The Shannon–Weaver model is one of the first models of communication. Initially published in the 1948 paper "A Mathematical Theory of Communication", it explains communication in terms of five basic components: a source, a transmitter, a channel, a receiver, and a destination. The source produces the original message. The transmitter translates the message into a signal, which is sent using a channel. The receiver translates the signal back into the original message and makes it available to the destination. For a landline phone call, the person calling is the source. They use the telephone as a transmitter, which produces an electric signal that is sent through the wire as a channel. The person receiving the call is the destination and their telephone is the receiver.

Shannon and Weaver distinguish three types of problems of communication: technical, semantic, and effectiveness problems. They focus on the technical level, which concerns the problem of how to use a signal to accurately reproduce a message from one location to another location. The difficulty in this regard is that noise may distort the signal. They discuss redundancy as a solution to this problem: if the original message is redundant then the distortions can be detected, which makes it possible to reconstruct the source's original intention.

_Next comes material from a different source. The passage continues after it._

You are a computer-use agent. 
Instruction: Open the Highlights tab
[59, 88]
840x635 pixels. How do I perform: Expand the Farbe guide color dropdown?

The Shannon–Weaver model of communication has been influential in various fields, including communication theory and information theory. Many later theorists have built their own models on its insights. However, it is often criticized based on the claim that it oversimplifies communication. One common objection is that communication should not be understood as a one-way process but as a dynamic interaction of messages going back and forth between both participants. Another criticism rejects the idea that the message exists prior to the communication and argues instead that the encoding is itself a creative process that creates the content.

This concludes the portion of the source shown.